Study questions:
#1 In the I2C interface passage, write out the text from "The ADS7924 communicates" up to and including "no driver contention.".
#2 According to the I2C interface passage, how long must the bus be held idle before it times out?
#3 Extend the I2C interface passage, picking up right after its final sentence.

Supplied passage:
[Start of section]
Figure 28. Auto-Burst Scan With Sleep Operation Example

7.5 Programming

7.5.1 I2C Interface

The ADS7924 communicates through an I2C interface. I2C is a two-wire, open-drain interface that supports multiple devices and masters on a single bus. Devices on the I2C bus only drive the bus lines low by connecting them to ground; they never drive the bus lines high. Instead, the bus wires are pulled high by pullup resistors, so the bus wires are high when no device is driving them low. This way, two devices cannot conflict; if two devices drive the bus simultaneously, there is no driver contention.

Communication on the I2C bus always takes place between two devices, one acting as the master and the other as the slave. Both masters and slaves can read and write, but slaves can only do so under the direction of the master. Some I2C devices can act as masters or slaves, but the ADS7924 can only act as a slave device.

An I2C bus consists of two lines, SDA and SCL. SDA carries data; SCL provides the clock. All data are transmitted across the I2C bus in groups of eight bits. To send a bit on the I2C bus, the SDA line is driven to the appropriate level while SCL is low (a low on SDA indicates the bit is zero; a high indicates the bit is one). Once the SDA line settles, the SCL line is brought high, then low. This pulse on SCL clocks the SDA bit into the receiver shift register. If the I2C bus is held idle for more than 25 ms, the bus times out.

The I2C bus is bidirectional: the SDA line is used for both transmitting and receiving data. When the master reads from a slave, the slave drives the data line; when the master sends to a slave, the master drives the data line. The master always drives the clock line. The ADS7924 never drives SCL, because it cannot act as a master. On the ADS7924, SCL is an input only.

Most of the time the bus is idle; no communication occurs, and both lines are high. When communication is taking place, the bus is active. Only master devices can start a communication and initiate a START condition on the bus. Normally, the data line is only allowed to change state while the clock line is low. If the data line changes state while the clock line is high, it is either a START condition or a STOP condition. A START condition occurs when the clock line is high and the data line goes from high to low. A STOP condition occurs when the clock line is high and the data line goes from low to high.

After the master issues a START condition, it sends a byte that indicates which slave device it wants to communicate with. This byte is called the address byte. Each device on an I2C bus has a unique 7-bit address to which it responds. The master sends an address in the address byte, together with a bit that indicates whether it wishes to read from or write to the slave device.
[End of section]
The data:
[Start of section]
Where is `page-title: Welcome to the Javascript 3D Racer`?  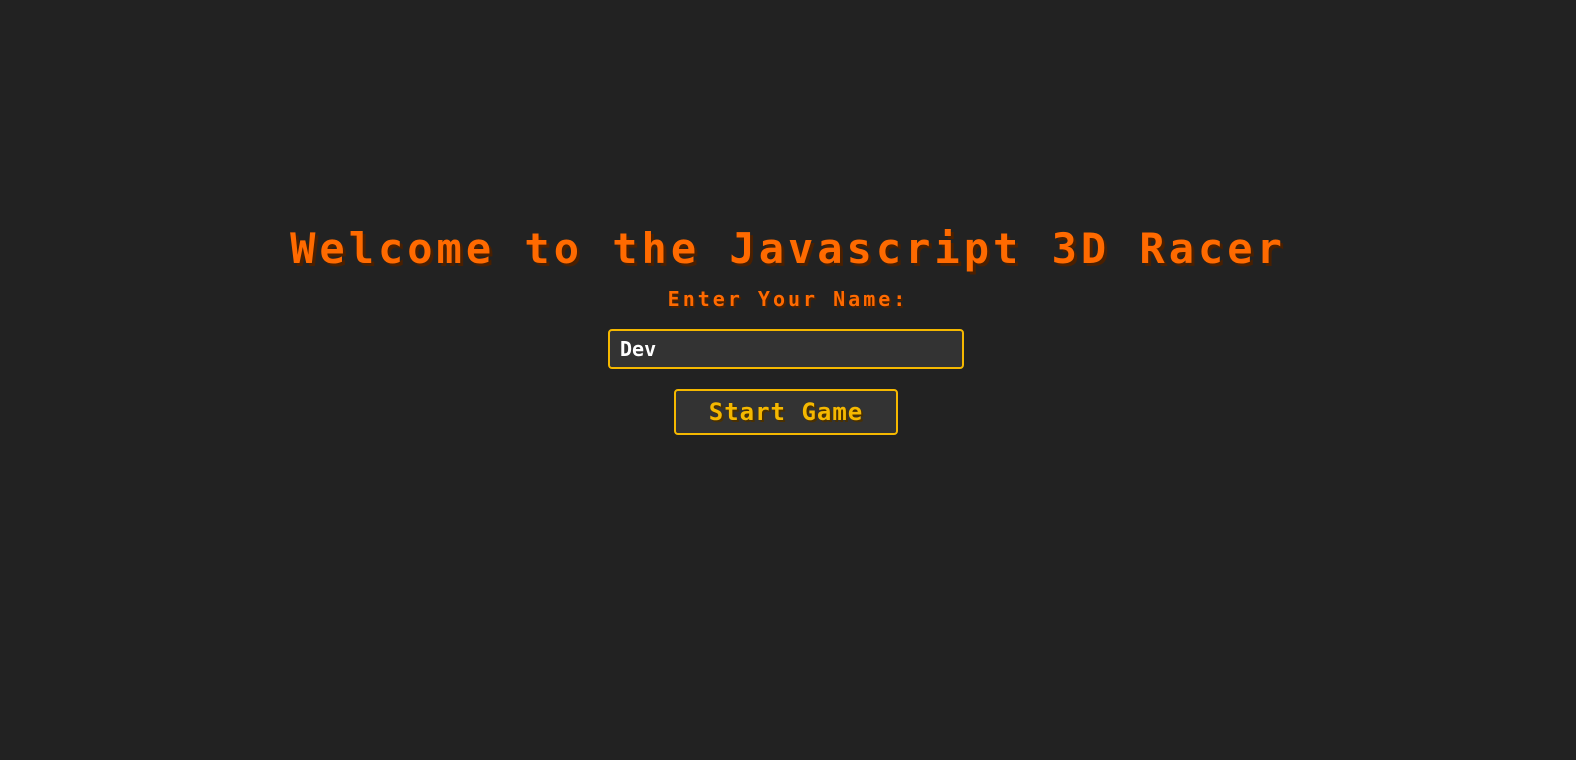 page-title: Welcome to the Javascript 3D Racer is located at coordinates (788, 248).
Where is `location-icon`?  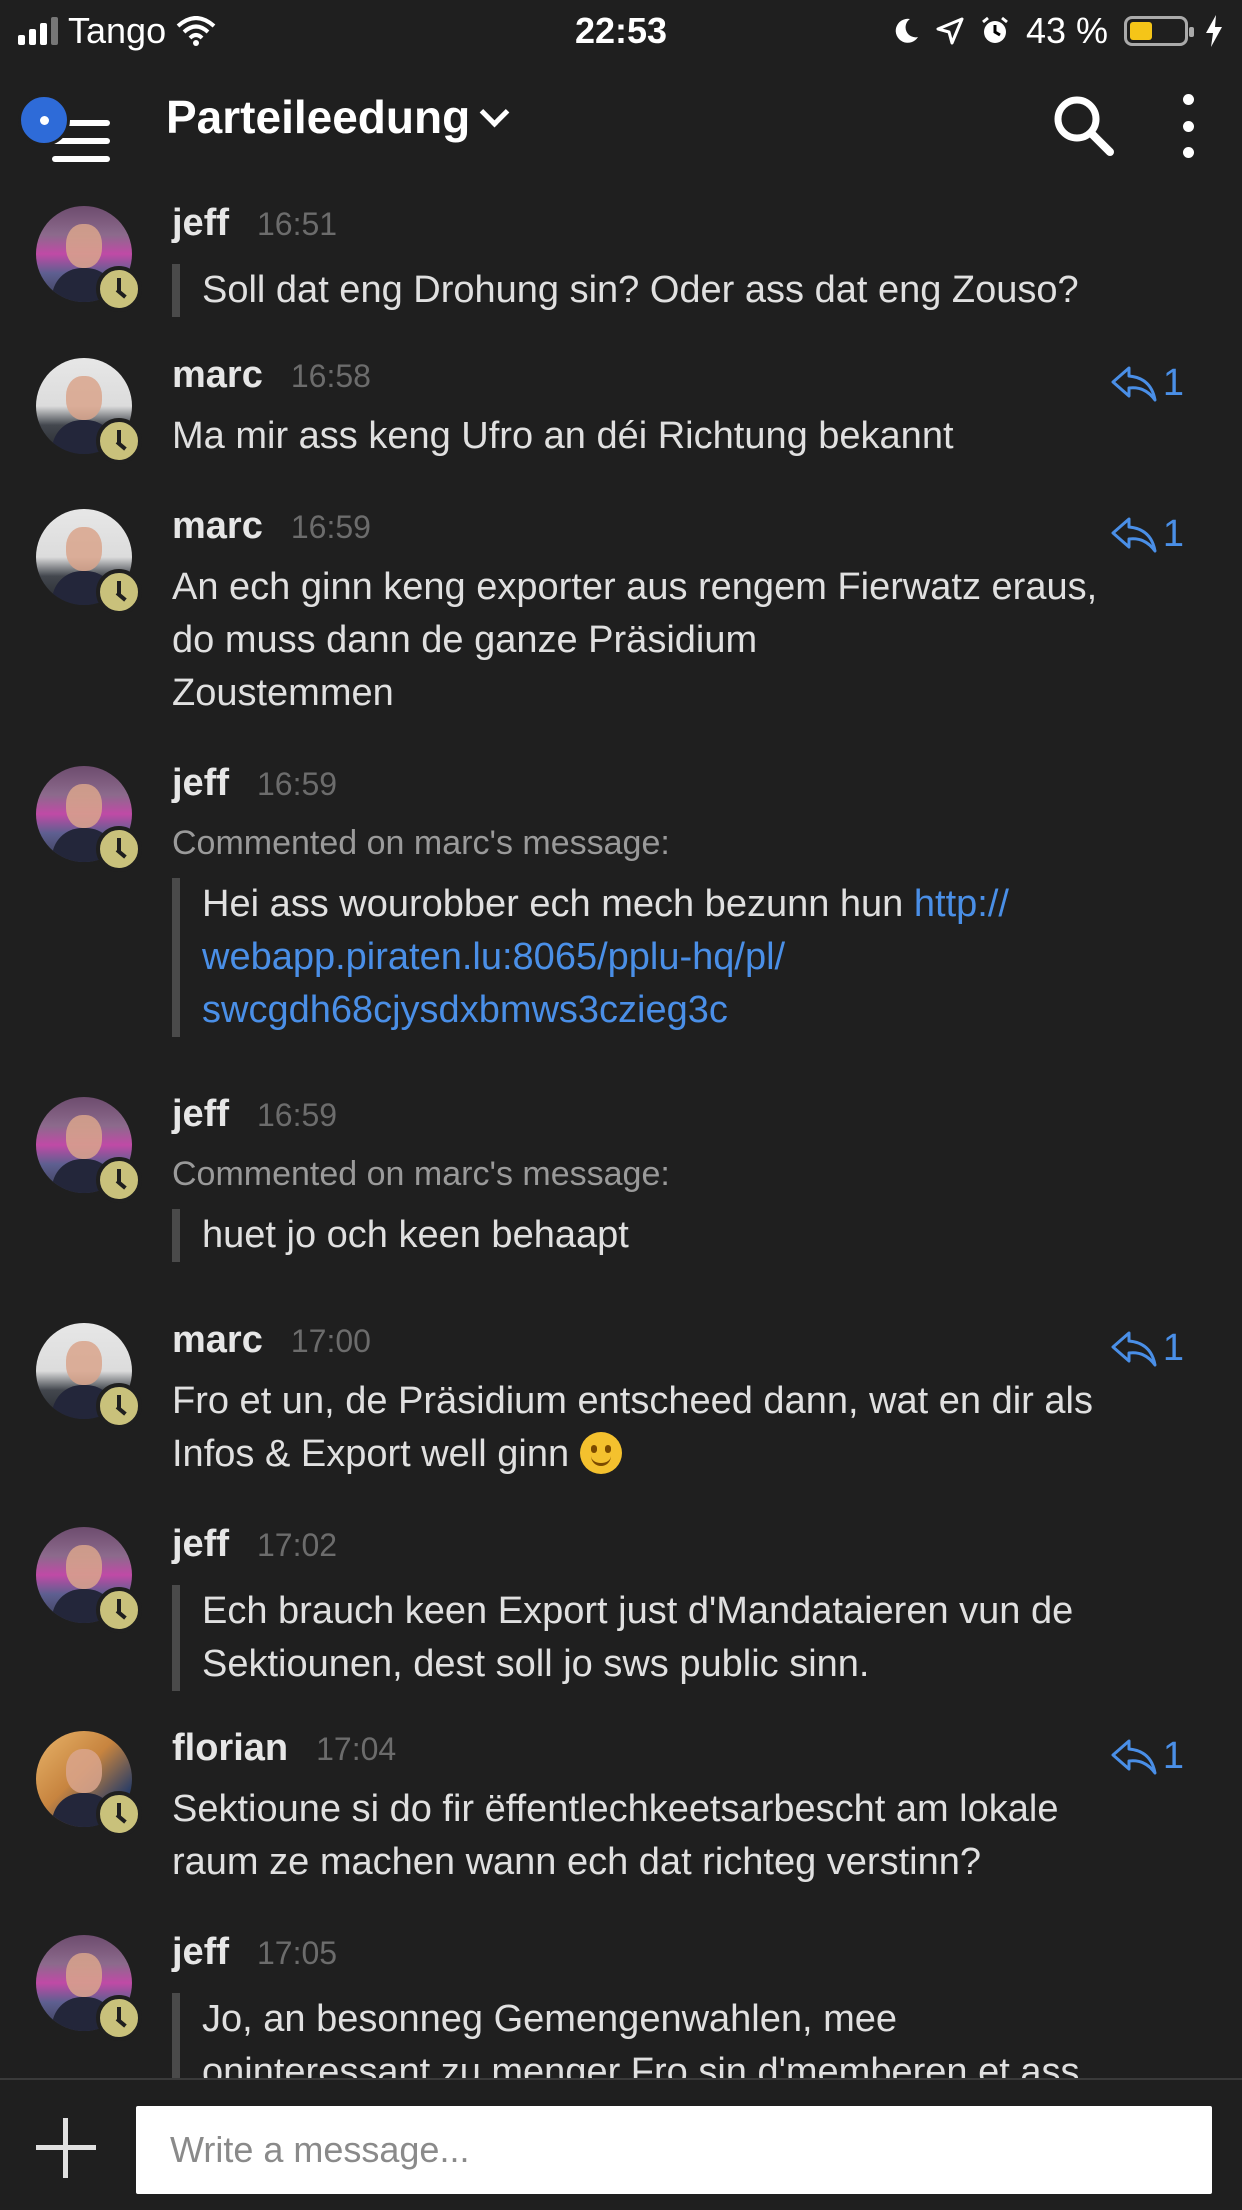
location-icon is located at coordinates (950, 31).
[End of section]
Replies:
#1
The ADS7924 communicates through an I2C interface. I2C is a two-wire, open-drain interface that supports multiple devices and masters on a single bus. Devices on the I2C bus only drive the bus lines low by connecting them to ground; they never drive the bus lines high. Instead, the bus wires are pulled high by pullup resistors, so the bus wires are high when no device is driving them low. This way, two devices cannot conflict; if two devices drive the bus simultaneously, there is no driver contention.

#2 More than 25 ms.

#3
Every byte transmitted on the I2C bus, whether it is address or data, is acknowledged with an acknowledge bit. When the master has finished sending a byte (eight data bits) to a slave, it stops driving SDA and waits for the slave to acknowledge the byte. The slave acknowledges the byte by pulling SDA low. The master then sends a clock pulse to clock the acknowledge bit. Similarly, when the master has finished reading a byte, it pulls SDA low to acknowledge this to the slave. It then sends a clock pulse to clock the bit. (The master always drives the clock line.)

A not-acknowledge is performed by simply leaving SDA high during an acknowledge cycle. If a device is not present on the bus, and the master attempts to address it, it receives a not-acknowledge because no device is present at that address to pull the line low.

When the master has finished communicating with a slave, it may issue a STOP condition. When a STOP condition is issued, the bus becomes idle again. The master may also issue another START condition. When a START condition is issued while the bus is active, it is called a repeated START condition.

See Figure 1 for a timing diagram illustrating the ADS7924 I2C transaction.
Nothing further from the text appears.